1メートルの戦略

の話には元ネタがあった気がするのだが, あったとしても10年以上前のことであるし, 今では全く思い出せないので残しておく.

僕は友人や学生さん, 研究者仲間からよく人生相談をされる. おおよそ1ヶ月に1人のペースは比較的多いのではないかと思う. その中でよく聞かれるのが「どうやって研究者になれたのか」と「仕事のモチベーションをどうやって保ち続けているのか」の2つである. この質問を受けたとき, 僕は決まって「東京スカイツリーのそばに1メートルの苗木を植えてみたら」という例えをする. これは僕が大学院に入ってからの12年間, 常に自分のポリシーとしている戦略である. なお12年前にはスカイツリーはなく, 福岡在住だったので福岡タワーのそばに1メートルの苗木を植えてみたら」と言っていた.

有名な この記事 のように, 博士号をとること, 研究結果を残し続けることは極めて大変なことである. その中でも, 有名未解決問題やその分野の未踏峰に挑むのは大変な労力とリスクを伴う. チャレンジに成功する確率よりも失敗する確率のほうがずっと高く, 僕自身のまわりだけでもこれまで多くの仲間が業界を去ったり, メンタルをやられてしまうことが日常茶飯事であった.

有名未解決問題を解くという行為は「東京スカイツリーを1メートル高くしてこい」というチャレンジに例えることができる. 634メートルを635メートルに更新することでトップの地位を得ることができる. 数学に限らず, この業界での2位はビリと同じなので, 1位をとる以外に生き残る術は存在しない. ゆえに世界中の猛者たちが頂上の1メートルを伸ばすために多大な労力をかけて日々奮闘している. 我々はそのために必要な免許(=博士号)をとり, 厳しい訓練(=日々の研究・セミナー・研究発表)を積み重ねて登頂のスキルを得るが, それでも(例えハーネスをつけていたとしても)滑落の危険を伴う.

しかし, この1メートル伸ばす危険な行為は, 地上にいる人々からはほぼ認識することができない. 同業者でない人ならなおさらである. 他分野の研究の価値が正当に理解されずトラブルになる例もよく見かけるが, それは当たり前のことなのである.

では, 東京スカイツリーのそばに1メートルの苗木を植えて, 野菜や果物を育てたらどうなるだろうか. きっと多くの人々に気づいてもらえるだろうし, 東京スカイツリーというネームバリューもついてくるかもしれない. そしてその野菜や果物の質が高ければ, 立ち止まって興味をもってくれる人もいるだろう. これは研究の世界でも同じことで, 誰もやっていない場所(だが多くの人々が関心をもつ場所に近いエリア)で丁寧に育てた1メートルは目立つのである.

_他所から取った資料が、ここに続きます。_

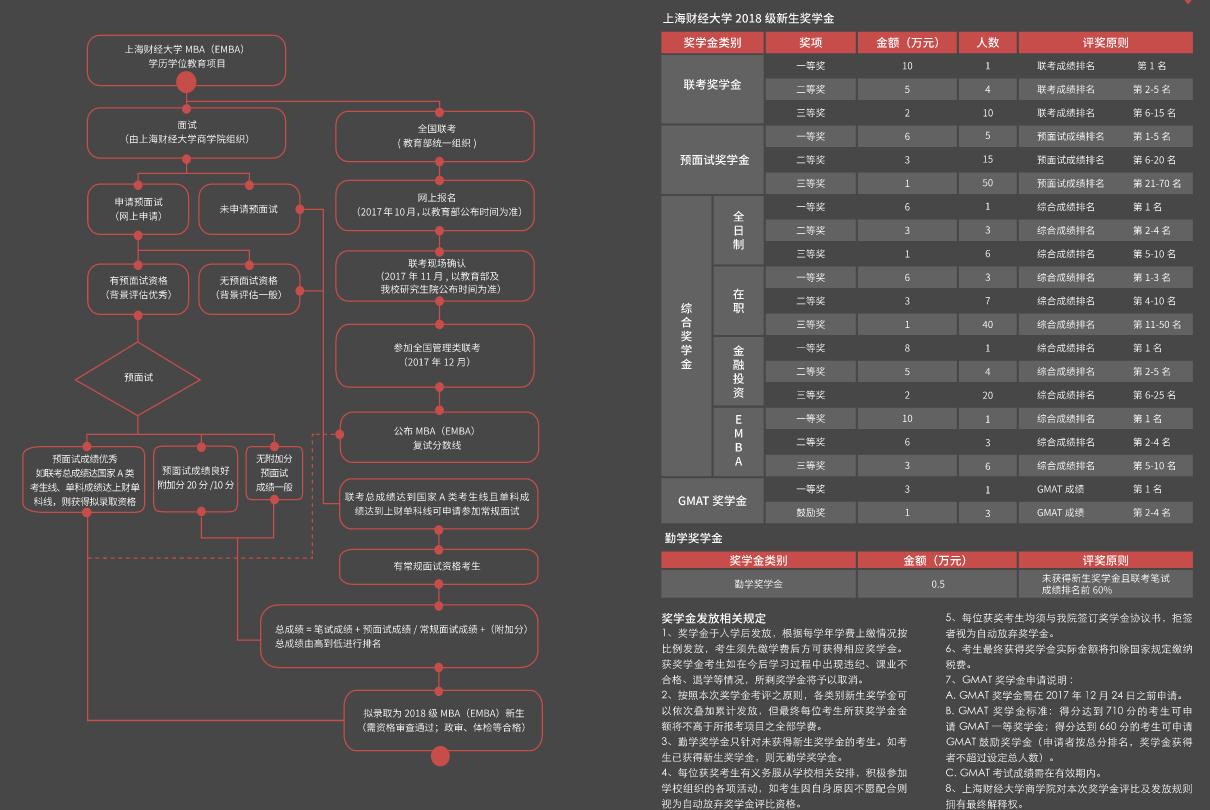The width and height of the screenshot is (1210, 810).
Task: Select the 有常规面试资格考生 box
Action: [436, 566]
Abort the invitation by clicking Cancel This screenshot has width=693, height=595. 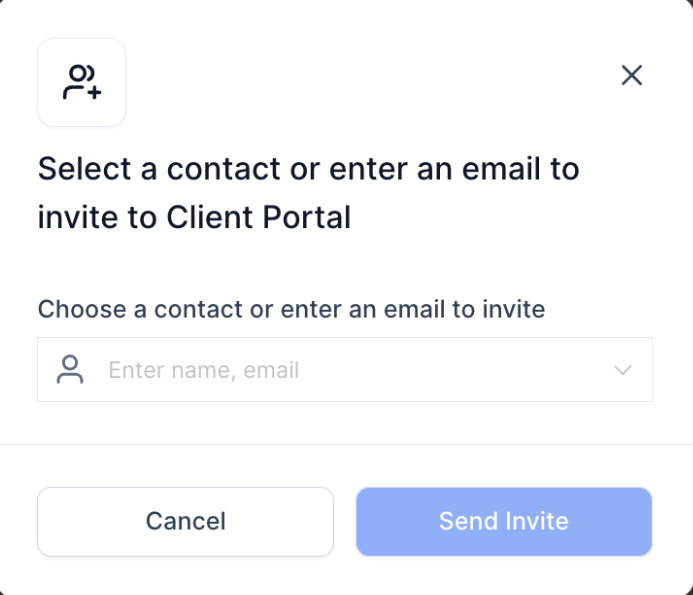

もちろん, 1メートルを育てる場所と戦略は極めて慎重に考えなければならない. どんなに優れた野菜でも, 遠く離れた山里の樹海に植えてしまえば見つけてすらもらえないし, 逆にスカイツリーのそばという話題がついたとしても, その果物の味が悪ければブームはすぐ廃れてしまう. だから, 1メートルの戦略は予想以上に難しく, 初手を誤ると失敗するわけでリスクは当然ある. しかし, 成功する可能性は(個人的には)少し高まるのではと思うし, その分野の多様性を広げるという意味でも有益ではないかと思うのである.

最後に一つ, 誤解してほしくないのは「有名未解決問題にチャレンジするな」と言っているわけではないということである. 学問は自由なのだから, 未踏峰にリスクをかけて挑むロマンは僕も大いに共感する. 以上はあくまでも一個人の考え方であり, もしかすると今悩みを抱えている誰かの背中を後押しできればと思って書いた. SMAP の名曲「世界に一つだけの花」に「No.1 にならなくてもいい もともと特別な Only One」というフレーズがあるが, 研究では Only One だけではダメで No.1 にもならなければならず, 厳しい世界であることには変わりないのである.